Aim of the exercise
What is needed is an exact copy of every entry, without the pictures.

[Collection entries]
Segment Open

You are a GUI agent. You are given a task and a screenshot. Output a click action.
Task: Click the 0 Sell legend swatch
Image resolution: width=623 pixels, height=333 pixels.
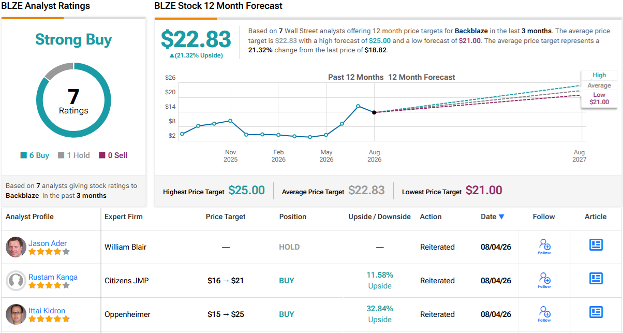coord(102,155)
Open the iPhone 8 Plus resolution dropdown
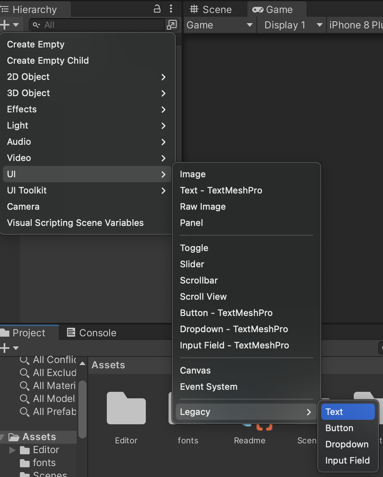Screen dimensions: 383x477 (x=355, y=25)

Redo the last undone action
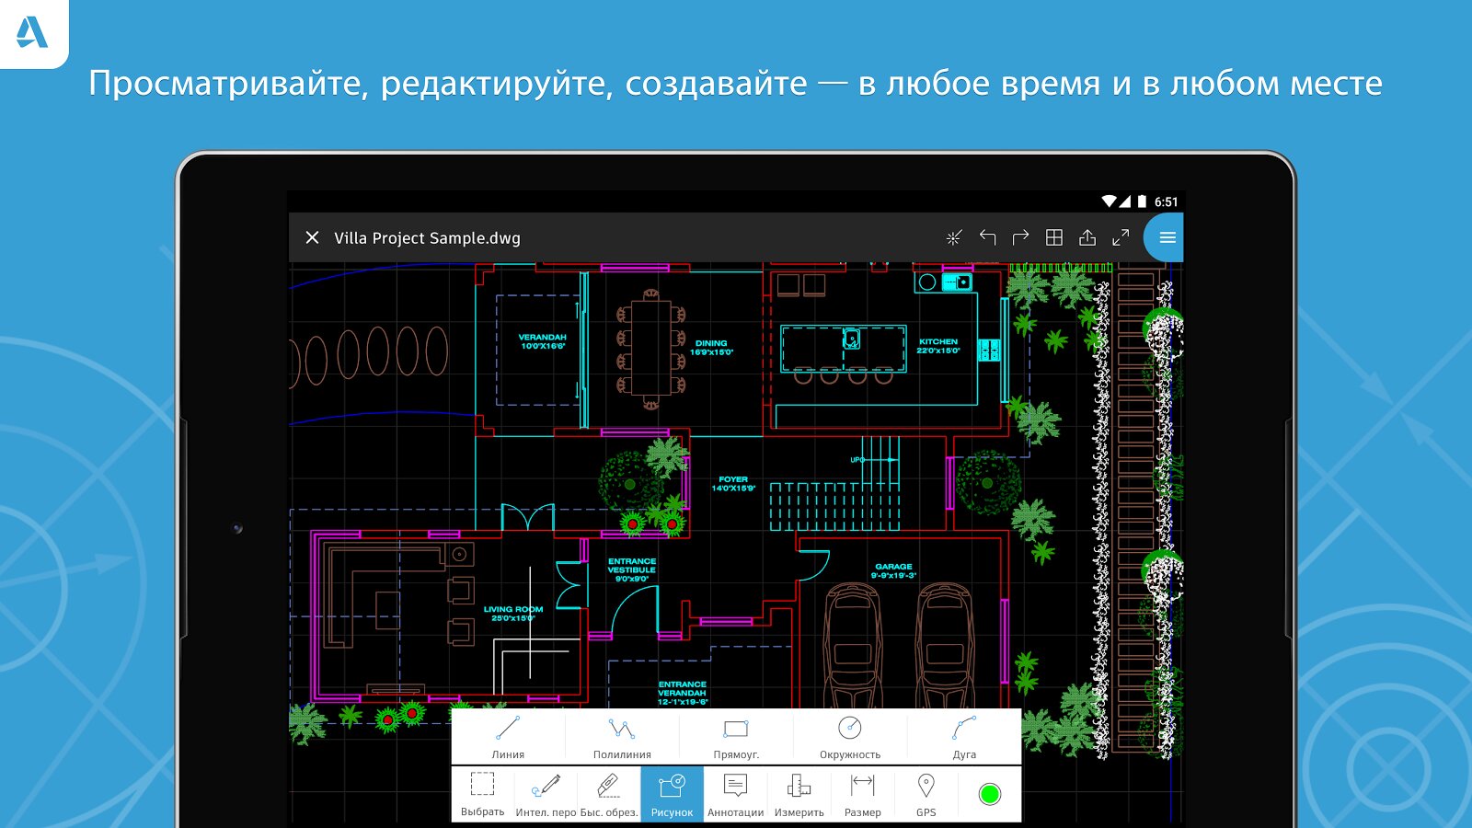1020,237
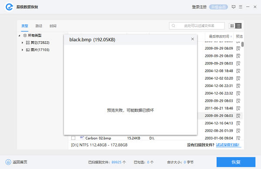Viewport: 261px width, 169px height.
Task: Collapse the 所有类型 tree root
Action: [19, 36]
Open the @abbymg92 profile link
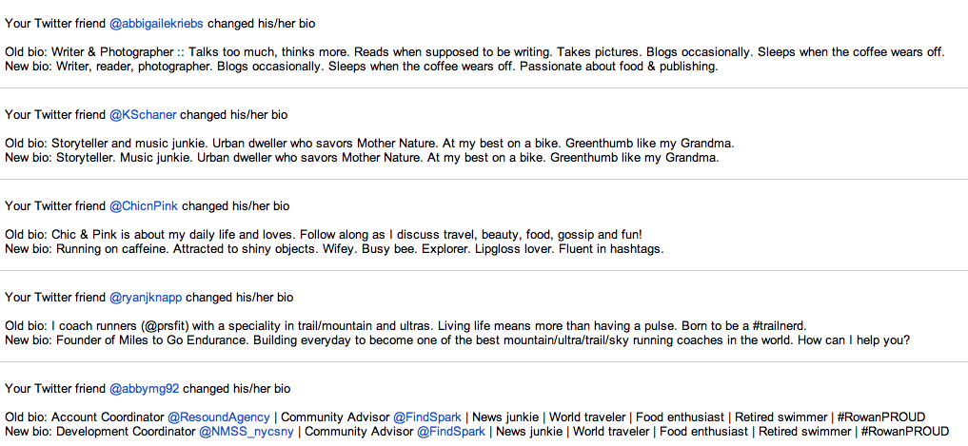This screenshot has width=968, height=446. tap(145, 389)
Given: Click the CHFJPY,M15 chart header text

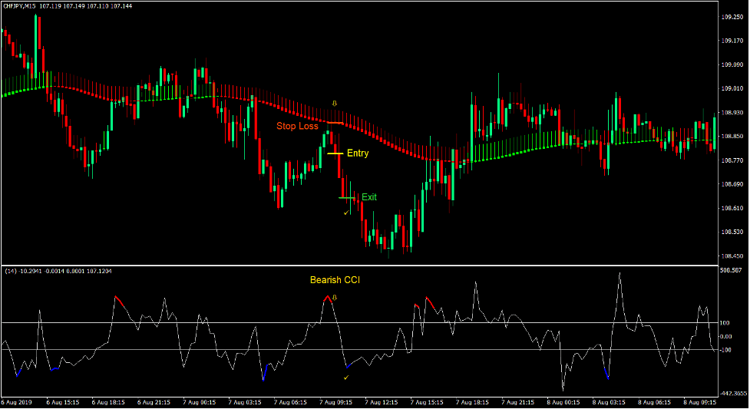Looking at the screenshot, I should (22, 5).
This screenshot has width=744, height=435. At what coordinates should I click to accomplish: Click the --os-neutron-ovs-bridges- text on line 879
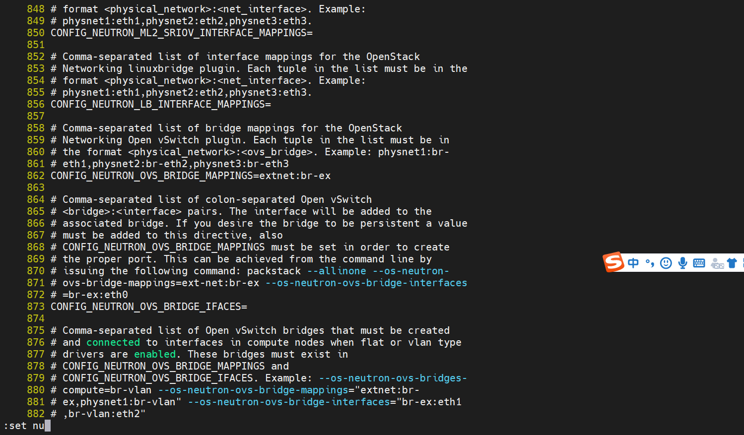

Segment Closed

Exercise solution
You are a GUI agent. You are given a task and a screenshot. Output a click action.
Task: Click the 0 Sell legend swatch
Image resolution: width=623 pixels, height=333 pixels.
coord(102,155)
Open the iPhone 8 Plus resolution dropdown
Screen dimensions: 383x477 (x=355, y=25)

Redo the last undone action
1020,237
Viewport: 261px width, 169px height.
Task: Collapse the 所有类型 tree root
Action: [19, 36]
Open the @abbymg92 profile link
This screenshot has width=968, height=446. tap(145, 389)
Given: Click the CHFJPY,M15 chart header text

Looking at the screenshot, I should (22, 5).
This screenshot has width=744, height=435. At what coordinates should I click to accomplish: Click the --os-neutron-ovs-bridges- text on line 879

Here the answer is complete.